De acordo com a 69ª edição da pesquisa Retratos da Sociedade Brasileira: Futuro Profissional, 28,7% dos entrevistados disseram que o salário é o principal fator na hora de escolher uma ocupação. Em seguida aparecem a estabilidade no emprego (22,4%) e a perspectiva de crescimento na carreira (20,1%).
O emprego com carteira assinada, o tradicional modelo CLT, é o mais desejado por 36,3% dos brasileiros que buscam trabalho. Entre os jovens de 25 a 34 anos, esse número sobe para 41,4%. Já o trabalho remoto foi citado como prioridade por apenas 15,9% dos entrevistados, e a jornada reduzida ficou com somente 9,8% das preferências.
Para Cláudia Perdigão, especialista da CNI, os números mostram que a estrutura do emprego formal continua sendo a primeira opção do trabalhador brasileiro. "É isso que faz com que ele continue mirando essa relação de trabalho formal no médio e no longo prazo", avalia.

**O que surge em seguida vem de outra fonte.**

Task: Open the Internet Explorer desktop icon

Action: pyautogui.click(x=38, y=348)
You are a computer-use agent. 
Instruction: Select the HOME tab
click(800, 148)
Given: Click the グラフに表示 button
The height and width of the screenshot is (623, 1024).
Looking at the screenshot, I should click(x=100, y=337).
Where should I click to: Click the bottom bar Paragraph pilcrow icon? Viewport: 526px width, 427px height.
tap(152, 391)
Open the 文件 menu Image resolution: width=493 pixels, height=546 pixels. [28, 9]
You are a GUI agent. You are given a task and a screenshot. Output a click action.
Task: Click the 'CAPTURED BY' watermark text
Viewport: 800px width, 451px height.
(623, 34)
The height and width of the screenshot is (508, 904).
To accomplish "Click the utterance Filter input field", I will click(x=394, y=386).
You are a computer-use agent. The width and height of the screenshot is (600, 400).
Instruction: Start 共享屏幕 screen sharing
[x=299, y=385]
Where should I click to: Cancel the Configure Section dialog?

Apesar da alta satisfação com o emprego atual — 95% dos entrevistados estão satisfeitos —, o futuro é visto com cautela. Cerca de 42,7% dos brasileiros não sabem dizer em qual ocupação estarão daqui a cinco anos. A insegurança é maior entre trabalhadores mais velhos e está ligada ao ritmo acelerado das inovações tecnológicas.
A pesquisa também identificou um gargalo preocupante na qualificação profissional: menos da metade da população domina habilidades digitais complexas, como uso de inteligência artificial ou planilhas avançadas. Entre os principais obstáculos para alcançar objetivos profissionais estão a falta de vagas com boas condições (22%), a falta de experiência prática (17,6%) e a ausência de cursos de formação na região (16,9%).
A pesquisa foi realizada pela Nexus entre 10 e 15 de outubro de 2025, com 2.008 pessoas acima de 16 anos em todos os estados brasileiros e no Distrito Federal. A margem de erro é de dois pontos percentuais.